In The News › Plan to defund Louisiana inspector office incurs watchdog groups’ howls

Plan to defund Louisiana inspector office incurs watchdog groups’ howls

May 9, 2012
By Jeff Adelson
The Times-Picayune

Two public policy research groups this week condemned a move to eliminate the state investigator general’s office in advance of a Louisiana House vote on the state budget. The Public Affairs Research Council and the Bureau of Governmental Research blasted a measure by Rep. Joe Harrison, R-Houma, eliminating its financing from the state’s spending plan for next year. The investigator general is tasked with investigating fraud and abuse in state government, a duty worth more than the $1.7 million it takes to run the office, statements from the two groups argue.

“But there appears to be little merit to the argument that the inspector general’s office is a wasteful expense, except perhaps for those who are discomforted by forceful investigations,” according to PAR’s report.

Referring to the state’s overall budget, BGR referred to the cost as “a drop in a $25 billion budget.”

The inspector general’s office was created by former Gov. Buddy Roemer and given the power of a law enforcement agency in 2008. PAR noted a variety of successful investigations the office has undertaken, ranging from improper overtime given state employees to fraudulent disaster relief payments to illegal use of law enforcement databases.

Harrison’s amendment gained approval from the House Appropriations Committee on Thursday before the amended version of the state budget, contained in House Bill 1, was approved. The full House is expected to consider the measure Thursday.

The representative argued the measure would streamline state government and that other agencies, including the Legislative Auditor’s Office and Attorney General’s Office, could pick up the duties now performed by the inspector general.
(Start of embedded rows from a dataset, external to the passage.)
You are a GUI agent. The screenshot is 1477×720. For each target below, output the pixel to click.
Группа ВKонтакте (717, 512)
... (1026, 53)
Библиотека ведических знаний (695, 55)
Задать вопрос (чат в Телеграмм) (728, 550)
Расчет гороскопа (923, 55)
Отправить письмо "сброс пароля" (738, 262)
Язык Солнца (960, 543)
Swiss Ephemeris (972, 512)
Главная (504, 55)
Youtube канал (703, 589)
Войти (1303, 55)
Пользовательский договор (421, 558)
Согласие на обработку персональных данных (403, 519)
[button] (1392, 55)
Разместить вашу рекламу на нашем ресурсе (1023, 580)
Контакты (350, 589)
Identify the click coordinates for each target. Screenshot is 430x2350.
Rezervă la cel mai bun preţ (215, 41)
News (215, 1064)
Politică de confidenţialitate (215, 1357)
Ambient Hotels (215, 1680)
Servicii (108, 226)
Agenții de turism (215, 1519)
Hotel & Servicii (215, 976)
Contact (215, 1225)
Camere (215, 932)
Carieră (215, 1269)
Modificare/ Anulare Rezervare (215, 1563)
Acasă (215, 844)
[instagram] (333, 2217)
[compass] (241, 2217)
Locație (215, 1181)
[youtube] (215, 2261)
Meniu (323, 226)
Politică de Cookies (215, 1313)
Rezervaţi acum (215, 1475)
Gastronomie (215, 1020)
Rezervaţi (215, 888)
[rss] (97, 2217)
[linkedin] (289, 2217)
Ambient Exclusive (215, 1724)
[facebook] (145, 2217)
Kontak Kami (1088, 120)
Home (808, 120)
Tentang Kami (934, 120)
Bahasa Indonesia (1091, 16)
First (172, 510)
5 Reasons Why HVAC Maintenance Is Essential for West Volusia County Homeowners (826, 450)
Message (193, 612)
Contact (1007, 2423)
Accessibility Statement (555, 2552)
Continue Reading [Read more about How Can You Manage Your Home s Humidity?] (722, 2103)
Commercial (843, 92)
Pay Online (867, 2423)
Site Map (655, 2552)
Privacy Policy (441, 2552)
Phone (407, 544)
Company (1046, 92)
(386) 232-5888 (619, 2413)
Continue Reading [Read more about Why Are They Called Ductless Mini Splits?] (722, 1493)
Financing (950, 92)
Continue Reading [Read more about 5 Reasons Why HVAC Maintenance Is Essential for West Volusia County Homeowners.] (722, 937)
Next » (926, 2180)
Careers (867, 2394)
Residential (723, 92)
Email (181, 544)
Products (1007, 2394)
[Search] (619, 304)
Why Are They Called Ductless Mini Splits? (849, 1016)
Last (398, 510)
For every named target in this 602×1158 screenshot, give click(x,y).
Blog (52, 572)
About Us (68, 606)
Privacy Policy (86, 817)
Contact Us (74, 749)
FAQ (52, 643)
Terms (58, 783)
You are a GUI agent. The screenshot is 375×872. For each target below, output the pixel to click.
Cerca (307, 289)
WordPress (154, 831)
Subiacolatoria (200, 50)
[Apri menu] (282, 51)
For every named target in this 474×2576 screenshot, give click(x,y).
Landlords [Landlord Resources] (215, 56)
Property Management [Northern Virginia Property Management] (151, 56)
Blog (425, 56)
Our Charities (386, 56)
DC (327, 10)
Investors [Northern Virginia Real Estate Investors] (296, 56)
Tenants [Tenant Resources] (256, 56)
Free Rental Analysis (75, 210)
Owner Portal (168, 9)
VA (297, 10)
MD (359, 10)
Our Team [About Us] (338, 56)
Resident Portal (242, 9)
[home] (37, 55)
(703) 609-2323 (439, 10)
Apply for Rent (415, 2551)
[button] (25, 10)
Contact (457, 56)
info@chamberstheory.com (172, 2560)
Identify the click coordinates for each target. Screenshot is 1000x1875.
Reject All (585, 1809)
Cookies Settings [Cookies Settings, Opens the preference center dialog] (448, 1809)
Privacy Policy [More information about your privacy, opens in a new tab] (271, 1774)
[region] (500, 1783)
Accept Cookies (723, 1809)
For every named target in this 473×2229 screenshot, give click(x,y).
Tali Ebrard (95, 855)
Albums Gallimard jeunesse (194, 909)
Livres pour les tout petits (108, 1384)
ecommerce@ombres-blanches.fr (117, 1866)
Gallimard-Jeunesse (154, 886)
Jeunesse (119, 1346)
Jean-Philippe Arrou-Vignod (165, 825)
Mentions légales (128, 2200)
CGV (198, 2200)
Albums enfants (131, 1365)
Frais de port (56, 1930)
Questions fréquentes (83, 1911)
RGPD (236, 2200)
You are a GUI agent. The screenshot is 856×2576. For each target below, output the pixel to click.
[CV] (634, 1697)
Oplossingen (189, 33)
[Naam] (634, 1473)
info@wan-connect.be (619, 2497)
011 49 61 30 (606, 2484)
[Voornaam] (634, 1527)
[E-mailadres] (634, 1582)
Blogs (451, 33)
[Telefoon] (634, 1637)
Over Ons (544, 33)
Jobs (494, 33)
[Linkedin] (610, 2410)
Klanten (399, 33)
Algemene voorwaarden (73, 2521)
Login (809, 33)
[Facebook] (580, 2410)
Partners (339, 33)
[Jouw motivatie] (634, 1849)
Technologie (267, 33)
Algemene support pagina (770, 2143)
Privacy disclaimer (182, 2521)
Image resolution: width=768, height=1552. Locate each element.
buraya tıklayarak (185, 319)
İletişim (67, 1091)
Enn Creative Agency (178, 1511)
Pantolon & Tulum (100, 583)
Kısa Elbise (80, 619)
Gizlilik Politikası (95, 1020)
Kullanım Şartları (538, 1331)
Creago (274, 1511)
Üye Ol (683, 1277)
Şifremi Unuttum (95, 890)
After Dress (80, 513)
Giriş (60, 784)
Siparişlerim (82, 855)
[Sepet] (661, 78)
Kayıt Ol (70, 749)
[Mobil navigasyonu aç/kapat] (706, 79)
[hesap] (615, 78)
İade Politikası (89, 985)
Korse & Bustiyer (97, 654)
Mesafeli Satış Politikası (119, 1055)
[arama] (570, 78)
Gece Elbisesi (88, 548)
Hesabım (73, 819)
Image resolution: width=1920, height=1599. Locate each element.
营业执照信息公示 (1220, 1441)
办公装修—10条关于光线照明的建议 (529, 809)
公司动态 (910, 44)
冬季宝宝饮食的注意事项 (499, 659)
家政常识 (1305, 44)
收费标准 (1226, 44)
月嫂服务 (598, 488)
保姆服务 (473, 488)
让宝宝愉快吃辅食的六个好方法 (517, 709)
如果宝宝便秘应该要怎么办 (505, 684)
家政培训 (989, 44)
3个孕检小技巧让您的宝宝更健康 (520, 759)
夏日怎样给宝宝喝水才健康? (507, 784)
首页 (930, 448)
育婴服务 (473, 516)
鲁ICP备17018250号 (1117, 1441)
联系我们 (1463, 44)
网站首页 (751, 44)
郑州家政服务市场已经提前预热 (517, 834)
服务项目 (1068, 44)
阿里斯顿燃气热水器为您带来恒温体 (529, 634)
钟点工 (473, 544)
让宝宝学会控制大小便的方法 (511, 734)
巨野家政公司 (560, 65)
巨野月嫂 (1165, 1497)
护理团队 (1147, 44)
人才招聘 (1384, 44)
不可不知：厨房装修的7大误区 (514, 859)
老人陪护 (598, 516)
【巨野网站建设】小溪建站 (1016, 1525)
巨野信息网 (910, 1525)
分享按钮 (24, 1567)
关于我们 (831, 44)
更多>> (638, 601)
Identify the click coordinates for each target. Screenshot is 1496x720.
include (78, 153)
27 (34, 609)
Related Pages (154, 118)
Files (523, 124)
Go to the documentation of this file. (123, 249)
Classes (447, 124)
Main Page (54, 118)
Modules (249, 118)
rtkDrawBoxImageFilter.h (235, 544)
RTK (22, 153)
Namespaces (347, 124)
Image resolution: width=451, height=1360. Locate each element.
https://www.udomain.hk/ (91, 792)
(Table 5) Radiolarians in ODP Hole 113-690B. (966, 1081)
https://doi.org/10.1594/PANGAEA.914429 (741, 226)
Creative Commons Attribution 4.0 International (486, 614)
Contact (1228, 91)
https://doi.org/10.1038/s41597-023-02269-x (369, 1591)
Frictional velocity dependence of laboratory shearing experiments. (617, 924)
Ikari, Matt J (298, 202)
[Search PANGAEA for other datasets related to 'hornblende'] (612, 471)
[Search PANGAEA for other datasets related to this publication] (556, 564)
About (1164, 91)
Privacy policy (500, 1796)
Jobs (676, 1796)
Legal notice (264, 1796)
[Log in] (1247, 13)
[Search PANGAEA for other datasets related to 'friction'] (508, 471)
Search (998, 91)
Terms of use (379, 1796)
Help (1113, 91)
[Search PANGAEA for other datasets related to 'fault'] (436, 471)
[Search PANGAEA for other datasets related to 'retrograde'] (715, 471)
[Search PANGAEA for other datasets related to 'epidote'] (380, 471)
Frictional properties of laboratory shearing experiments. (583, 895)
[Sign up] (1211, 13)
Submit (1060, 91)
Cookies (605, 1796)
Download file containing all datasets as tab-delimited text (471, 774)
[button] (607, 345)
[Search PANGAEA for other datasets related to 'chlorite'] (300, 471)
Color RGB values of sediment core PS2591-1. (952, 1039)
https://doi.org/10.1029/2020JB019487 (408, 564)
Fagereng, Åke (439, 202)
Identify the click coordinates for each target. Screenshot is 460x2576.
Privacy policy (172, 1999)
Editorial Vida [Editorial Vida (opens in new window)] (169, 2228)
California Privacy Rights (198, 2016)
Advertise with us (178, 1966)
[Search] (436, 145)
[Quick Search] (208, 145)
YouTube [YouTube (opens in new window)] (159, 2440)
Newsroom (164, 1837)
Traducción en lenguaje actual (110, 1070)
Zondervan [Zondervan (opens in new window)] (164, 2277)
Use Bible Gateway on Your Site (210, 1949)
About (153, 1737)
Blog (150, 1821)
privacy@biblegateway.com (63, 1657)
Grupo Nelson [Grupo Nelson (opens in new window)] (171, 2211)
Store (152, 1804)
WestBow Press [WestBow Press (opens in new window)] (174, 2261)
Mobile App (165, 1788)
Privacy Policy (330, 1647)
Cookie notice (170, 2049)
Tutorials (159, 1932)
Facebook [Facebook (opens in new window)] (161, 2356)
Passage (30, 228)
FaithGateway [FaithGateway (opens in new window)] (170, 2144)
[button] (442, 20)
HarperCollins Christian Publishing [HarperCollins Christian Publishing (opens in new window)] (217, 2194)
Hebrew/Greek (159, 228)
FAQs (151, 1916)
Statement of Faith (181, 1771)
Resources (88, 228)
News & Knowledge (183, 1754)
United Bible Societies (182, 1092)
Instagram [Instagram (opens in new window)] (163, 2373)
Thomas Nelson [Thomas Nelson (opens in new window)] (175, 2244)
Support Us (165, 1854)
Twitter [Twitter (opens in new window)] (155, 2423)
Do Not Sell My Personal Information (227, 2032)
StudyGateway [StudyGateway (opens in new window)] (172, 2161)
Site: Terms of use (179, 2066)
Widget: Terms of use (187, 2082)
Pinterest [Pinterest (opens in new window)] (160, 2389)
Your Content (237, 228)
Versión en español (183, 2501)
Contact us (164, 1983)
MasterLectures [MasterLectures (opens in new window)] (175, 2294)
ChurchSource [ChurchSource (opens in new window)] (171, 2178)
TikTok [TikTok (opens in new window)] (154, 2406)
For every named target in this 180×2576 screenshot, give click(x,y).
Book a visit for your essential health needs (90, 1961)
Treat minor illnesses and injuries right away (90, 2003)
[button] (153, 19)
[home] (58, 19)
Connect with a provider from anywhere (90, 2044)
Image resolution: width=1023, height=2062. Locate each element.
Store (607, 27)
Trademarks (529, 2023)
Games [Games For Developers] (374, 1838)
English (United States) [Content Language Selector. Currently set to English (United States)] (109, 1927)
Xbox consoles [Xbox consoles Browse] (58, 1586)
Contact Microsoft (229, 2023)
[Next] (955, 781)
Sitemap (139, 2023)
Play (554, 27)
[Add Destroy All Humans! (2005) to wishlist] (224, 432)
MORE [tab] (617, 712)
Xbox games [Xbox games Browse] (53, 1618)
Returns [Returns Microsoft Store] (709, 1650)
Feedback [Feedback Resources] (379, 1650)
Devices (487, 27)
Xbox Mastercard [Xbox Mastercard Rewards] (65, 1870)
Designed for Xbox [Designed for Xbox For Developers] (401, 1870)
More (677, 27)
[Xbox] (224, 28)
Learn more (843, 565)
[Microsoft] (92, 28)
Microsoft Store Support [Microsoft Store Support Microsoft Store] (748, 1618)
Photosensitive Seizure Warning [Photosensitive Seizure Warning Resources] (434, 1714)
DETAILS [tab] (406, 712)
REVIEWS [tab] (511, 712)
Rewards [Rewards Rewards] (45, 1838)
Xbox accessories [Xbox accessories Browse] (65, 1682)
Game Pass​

Noting that the office uncovered about $3.2 million in fraud and waste last year, BGR said the amendment “cannot be justified in the name of efficiency.”

BGR’s report focused on the relatively low cost of the state office compared with localized watchdog efforts. The New Orleans inspector general received about $3.7 million this year, and the newly created Jefferson Parish’s office is expected to receive about $1.2 million when it starts operations. Each of those offices supervises governments whose yearly spending would account for only a few percentage points of the state budget, the report notes.

PAR also argued that elimination of the office would damage the state’s reputation.

“A sudden halt in funding of the inspector general would terminate ongoing investigations and send a message nationwide that Louisiana government is open for corrupt or wasteful business,” PAR said.